Porém, ao contrário do italiano da Galleria, quando o indivíduo está em perfeita saúde, a síndrome pode até compor um paradoxo: o prazer em estar diante de algo tão belo que cause esse mal-estar. Adriana Brito, de 42 anos, sabe bem o que é isso. A cearense e coordenadora de desenvolvimento da Fundação Bradesco relata ter diversas crises pela forte emoção ao contemplar esculturas, quadros ou mesmo filmes. Apesar das sensações de desequilíbrio e sufocamento, revela um prazer. “Pura fruição. Sinto que, ao vê-las, há uma ressignificação da minha vida”, comenta.

Brito só teve contato com o nome de Stendhal depois de muitas experiências, no Vaticano, de frente para a estátua da Pietá de Michelangelo. “É uma obra que desperta emoção, você sente a dor da mãe e a incapacidade de agir diante do filho morto que segura em seus braços, é uma emoção que chega a doer forte”, explica. Sentiu-se sufocada e saiu andando em desequilíbrio, que foi notado pelas pessoas a sua volta. Pela fala de um psiquiatra que também visitava o museu, foi informada que seus sintomas se encaixavam com a síndrome.

Pietá, escultura de Michelangelo referida por Adriana Brito
Galeria Uffizi

No Brasil, poucos sabem da sua existência. Muitos que ouvem falar desacreditam e a julgam como mito. Edson Amâncio revela dois argumentos para esse “achismo”: o pequeno número de ocorrências e a falsa impressão de que é uma doença causadora de danos exagerados, como em casos de epiléticos e cardíacos. “Não é uma doença clássica, é um sintoma momentâneo”, ressalta. E como tal, não há tratamento, mas sim recomendações. Descansar após ser acometido por uma dessas crises e não ficar exposto a muitas artes ao mesmo tempo são algumas delas. A médica Renata Vasconcellos indica a psicoterapia. “O objetivo é fazer com que o indivíduo contate com segurança suas emoções adormecidas para que essas não adquiram uma força destrutiva autônoma quando despertadas”, explica a psiquiatra.

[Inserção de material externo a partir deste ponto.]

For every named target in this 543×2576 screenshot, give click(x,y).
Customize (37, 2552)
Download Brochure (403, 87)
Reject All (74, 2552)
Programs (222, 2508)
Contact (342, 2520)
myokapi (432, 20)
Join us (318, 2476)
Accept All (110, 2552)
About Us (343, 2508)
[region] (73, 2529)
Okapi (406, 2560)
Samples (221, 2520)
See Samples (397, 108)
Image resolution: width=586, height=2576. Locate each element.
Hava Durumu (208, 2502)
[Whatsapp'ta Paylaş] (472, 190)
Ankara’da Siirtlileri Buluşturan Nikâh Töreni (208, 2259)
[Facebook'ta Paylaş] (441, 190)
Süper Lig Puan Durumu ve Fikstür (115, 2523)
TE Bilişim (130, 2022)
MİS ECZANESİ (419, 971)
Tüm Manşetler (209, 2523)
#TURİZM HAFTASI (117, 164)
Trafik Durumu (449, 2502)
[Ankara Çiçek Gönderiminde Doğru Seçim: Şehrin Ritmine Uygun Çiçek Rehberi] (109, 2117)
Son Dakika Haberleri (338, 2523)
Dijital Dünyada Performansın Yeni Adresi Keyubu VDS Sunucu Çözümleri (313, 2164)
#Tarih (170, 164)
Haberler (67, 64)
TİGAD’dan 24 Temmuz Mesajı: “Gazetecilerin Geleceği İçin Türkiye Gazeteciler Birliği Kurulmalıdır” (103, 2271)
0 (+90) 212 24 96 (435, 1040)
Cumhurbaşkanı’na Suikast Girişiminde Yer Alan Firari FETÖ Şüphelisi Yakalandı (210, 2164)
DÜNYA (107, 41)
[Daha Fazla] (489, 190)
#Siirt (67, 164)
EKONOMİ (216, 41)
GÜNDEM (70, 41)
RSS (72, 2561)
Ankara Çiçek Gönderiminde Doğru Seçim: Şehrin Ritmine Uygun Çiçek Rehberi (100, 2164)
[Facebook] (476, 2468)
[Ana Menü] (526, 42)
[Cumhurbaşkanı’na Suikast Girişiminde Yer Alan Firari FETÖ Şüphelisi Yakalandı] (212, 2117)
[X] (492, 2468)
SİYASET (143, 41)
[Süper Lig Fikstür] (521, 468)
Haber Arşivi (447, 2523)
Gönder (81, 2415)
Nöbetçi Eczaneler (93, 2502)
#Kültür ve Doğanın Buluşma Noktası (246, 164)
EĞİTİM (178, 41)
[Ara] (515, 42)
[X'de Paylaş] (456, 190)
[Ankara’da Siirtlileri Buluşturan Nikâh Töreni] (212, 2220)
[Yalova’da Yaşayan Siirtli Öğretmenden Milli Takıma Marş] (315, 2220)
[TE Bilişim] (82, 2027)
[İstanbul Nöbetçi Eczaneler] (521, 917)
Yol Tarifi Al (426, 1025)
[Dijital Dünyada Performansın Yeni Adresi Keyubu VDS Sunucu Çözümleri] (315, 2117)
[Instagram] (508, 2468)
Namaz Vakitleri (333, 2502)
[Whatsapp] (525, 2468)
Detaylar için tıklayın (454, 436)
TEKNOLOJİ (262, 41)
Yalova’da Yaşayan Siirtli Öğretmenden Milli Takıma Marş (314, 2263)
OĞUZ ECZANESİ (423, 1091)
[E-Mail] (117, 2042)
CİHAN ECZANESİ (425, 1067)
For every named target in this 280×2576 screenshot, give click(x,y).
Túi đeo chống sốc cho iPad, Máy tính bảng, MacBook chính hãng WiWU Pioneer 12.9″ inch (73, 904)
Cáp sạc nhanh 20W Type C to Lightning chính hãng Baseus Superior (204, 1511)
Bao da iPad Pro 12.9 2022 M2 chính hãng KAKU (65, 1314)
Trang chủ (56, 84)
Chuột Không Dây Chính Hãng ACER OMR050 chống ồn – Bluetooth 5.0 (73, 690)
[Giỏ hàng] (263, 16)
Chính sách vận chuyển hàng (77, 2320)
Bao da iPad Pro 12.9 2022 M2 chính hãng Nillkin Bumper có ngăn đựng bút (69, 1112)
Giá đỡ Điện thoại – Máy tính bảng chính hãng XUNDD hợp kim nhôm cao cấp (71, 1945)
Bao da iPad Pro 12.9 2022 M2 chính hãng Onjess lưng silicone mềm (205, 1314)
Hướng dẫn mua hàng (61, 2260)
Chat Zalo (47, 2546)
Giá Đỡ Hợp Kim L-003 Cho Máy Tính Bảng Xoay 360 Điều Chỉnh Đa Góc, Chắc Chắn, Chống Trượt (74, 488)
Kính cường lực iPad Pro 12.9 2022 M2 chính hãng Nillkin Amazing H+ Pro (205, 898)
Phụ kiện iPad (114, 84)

Reações particulares perante estímulos visuais não são uma exclusividade dos belos quadros e monumentos. De forma parecida, existem as síndromes de Paris e Jerusalém. Na cidade francesa, o mal é desencadeado pela decepção que os turistas sentem ao constatar que o local não é o que esperavam. Já na cidade santa, o despertar de um fanatismo religioso leva os visitantes a acreditarem que são uma espécie de messias.

Seria a arte capaz de tudo isso? Muitos questionam. Mas como nas síndromes semelhantes, as obras não são a única questão envolvida. A sinfonia criada quando o homem atribui significado ao que vê tem influências no mal-estar ocasionado. A síndrome de Stendhal ultrapassa o limiar biológico. “O cérebro é uma orquestra”, afirma Amâncio. Stendhal já mostrava toda a complexidade e peculiaridade da cabeça humana ao admirar a Florença do início do século XVIII.